The relative parity in cost of vaccination observed between uninsured and insured individuals is informative as well. Finding a significant difference between the two would be expected based on reports that insurance status often dictates the decision to get vaccinated, and also would suggest that more tailored approaches to promote vaccination in each group may be needed.[
4,
37] Instead, the two groups seem to be facing similar costs for vaccination, i.e., lack of insurance coverage may not actually be a barrier for vaccination.
4.1 Limitations
All computer models make simplifying assumptions and cannot represent all possible outcomes that may arise from influenza vaccination or disease.

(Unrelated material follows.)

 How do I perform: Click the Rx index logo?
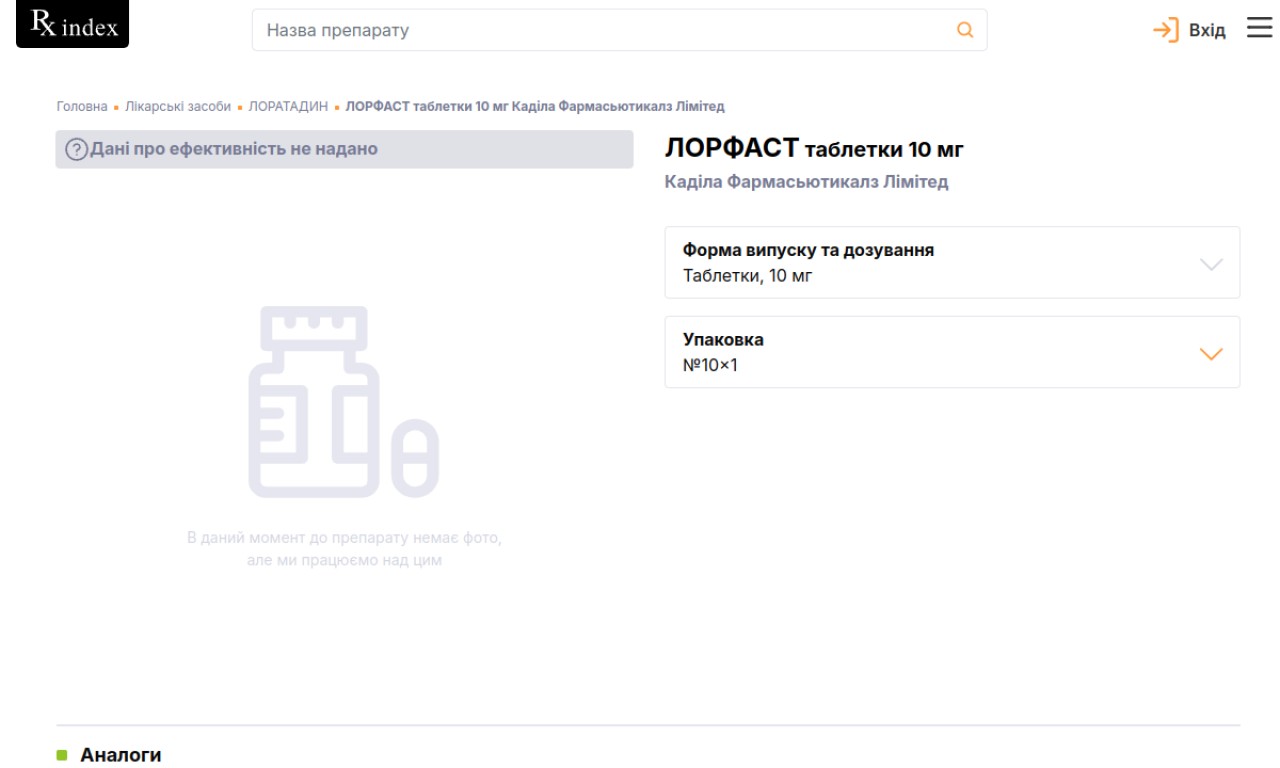point(73,26)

Additionally, they cannot account for the vast diversity in the socio-demographic and health characteristics of the adult population. Our model only considered the healthy adult population which comprises the majority of the population. High-risk individuals (e.g., those with major co-morbidities such as diabetes, pregnant women, or health care workers) may either have higher risk for influenza-associated morbidity and, therefore, could reap more benefits (i.e., greater cost-savings) from vaccination or could have additional reasons for being immunized (e.g., protecting neonates or patients). Future studies may focus on different categories of high-risk individuals. Although all data came from referenced sources identified from an extensive review of the literature and widely-used databases, the choice of probability distributions could bias the results. Costs drew from gamma distributions, frequently utilized for health care related costs that tend to cluster in the lower end of the distribution and have relatively fewer higher costs trail off into the upper tail. Probability parameters drew from beta distributions, frequently used to represent continuous variables that have values between 0 and 1. Lastly, parameters with relatively sparse observations drew from triangular distributions, built from a minimum, maximum, and likeliest value.[
38–
39] Moreover, it is difficult to quantify (both monetarily and in terms of health benefits) all facets of vaccine value, such as convenience, patient preference (for either injection or nasal spray, where indicated) and comfort, and the relative worth of LAIV and TIV for all scenarios. The decision to get the influenza vaccine and the type of vaccine administered should be determined on a case-by-case basis.
4.2 Conclusions and Future Directions
Understanding the cost-benefit of vaccination from the patient perspective can provide interesting insights for vaccination policy. While cost is certainly not the only driving factor in a patient’s decision to get vaccinated, studies have suggested that a patient’s perceived cost-benefit of a medical intervention could affect his or her utilization of the intervention. Aside from vaccine cost and attack rate, one of the biggest drivers of vaccination costs was a patient’s time required for vaccination, so decision makers may want to focus on ways to reduce this time, such as bringing vaccination to individuals (e.g., at work, churches, or other normally frequented locations). Ideally, reducing the time demand and cost of immunization for patients will help improve influenza vaccine coverage.